Types of Accounts

Introduction

Earlier we looked at the format of an account to be used in the double entry bookkeeping system for recording the financial transactions of a business.  What we must now do is assess the types of accounts which can exist within the records and how to treat them.

In the financial records of any business there are 6 main types of account.  The number of accounts which you can have is limitless, but they will all fall into one of six categories.  By being able to identify which category it belongs to helps us to decide how to use it.

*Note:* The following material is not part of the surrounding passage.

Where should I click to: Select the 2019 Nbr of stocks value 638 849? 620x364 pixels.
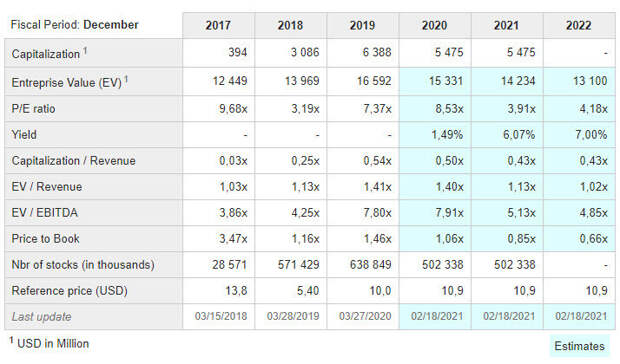pos(370,264)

The 6 categories which we use are:

  1. Purchases – Goods which we buy for resale
  2. Expenses – Costs we incur in carrying out our business
  3. Assets – Items we own and use to help us generate profits
  4. Revenue – Income generated from trading
  5. Liabilities – Amounts owed to third parties
  6. Shares/Capital – Investment, profits and drawings of owners

All accounts can be aligned into one of the above headings.

Transaction

So far we have looked at 2 types of transactions.  David bought a van, as we saw the two accounts which have been used were bank and van.  Both of these accounts are assets.

The Profit of a company is calculated by subtracting purchases and expenses from the revenue

Revenue – Purchases – Expenses = Profit

If we think back to our accounting equation all 6 of these headings are in the full equation

Assets – Liabilities  = Shares/Capital + Profit (Revenue-Purchases-Expenses).

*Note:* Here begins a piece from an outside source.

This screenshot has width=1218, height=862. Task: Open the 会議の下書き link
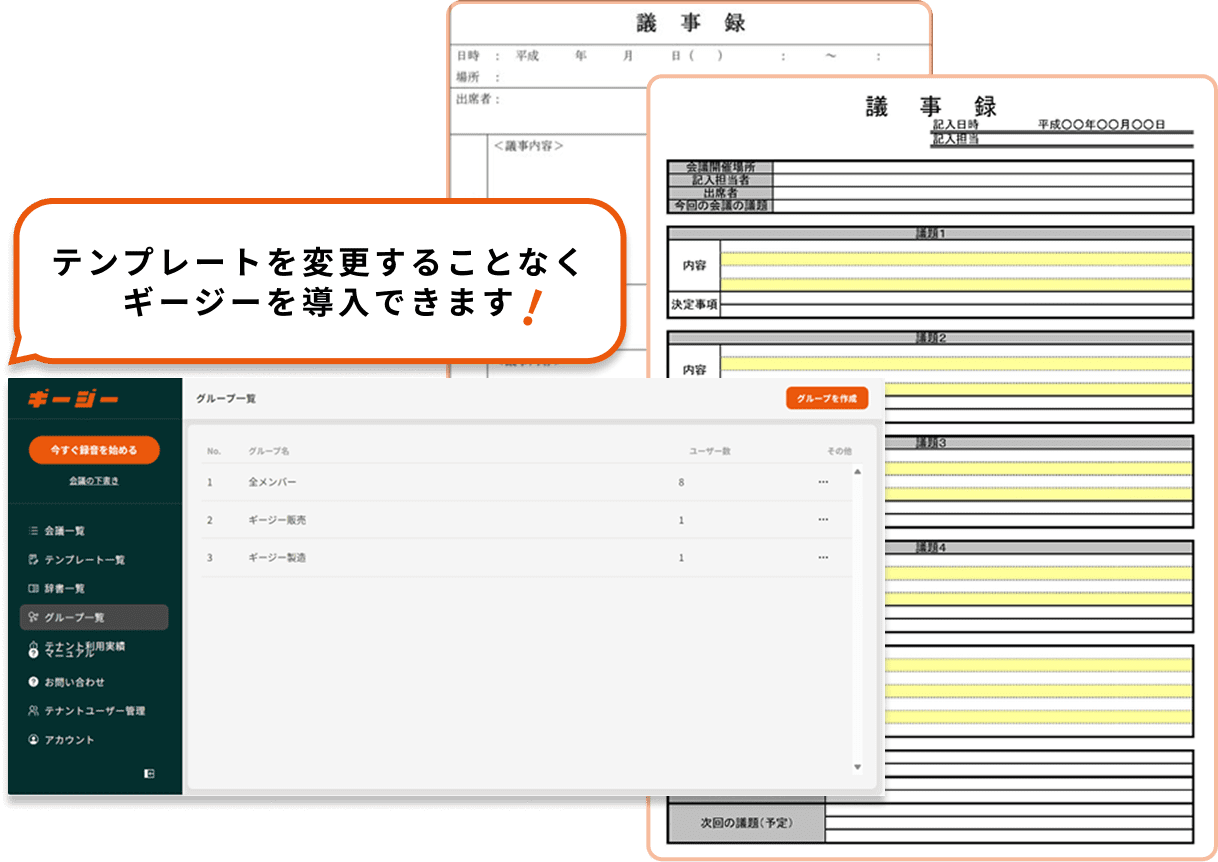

Before we can begin to records transactions we must be able to identify which of the six headings our two accounts fall into.  As we move through to beginning our double entry bookkeeping system this is a crucial step which we must be able to command.

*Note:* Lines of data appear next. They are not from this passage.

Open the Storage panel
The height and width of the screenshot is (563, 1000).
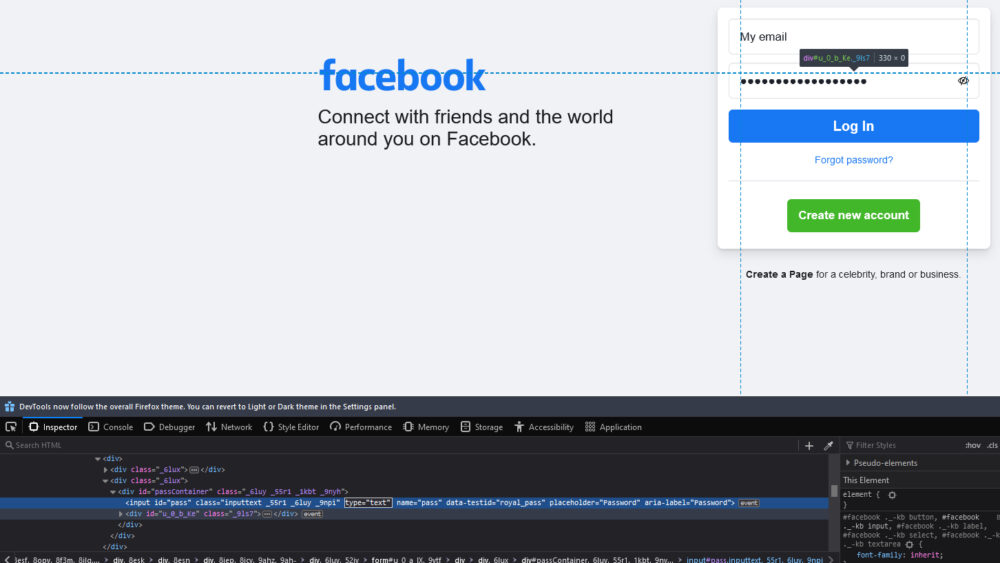(481, 427)
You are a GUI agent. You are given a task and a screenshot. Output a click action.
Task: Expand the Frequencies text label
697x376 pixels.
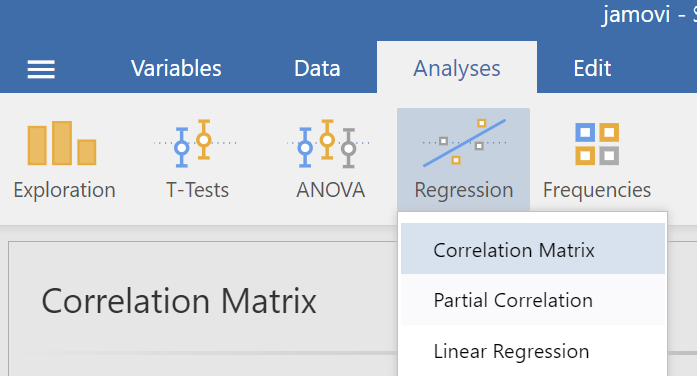597,190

Some examples of each heading could be:

  • Purchases – Raw materials, Packaging and Delivery costs of materials.
  • Expenses – Rent, Insurance, Telephone and Stationery.
  • Assets – Bank Accounts, Equipment, Motor Vehicles and Trade Debtors (customers who owe us money).
  • Revenue – Sales.
  • Liabilities – Bank Loans, Unpaid Taxes,  Trade Creditors (suppliers who we owe money to).
  • Share/Capital – Invested Capital.

Being able to successfully identify which one of the 6 headings an account falls into will help us be able to correctly record that transaction in the businesses records.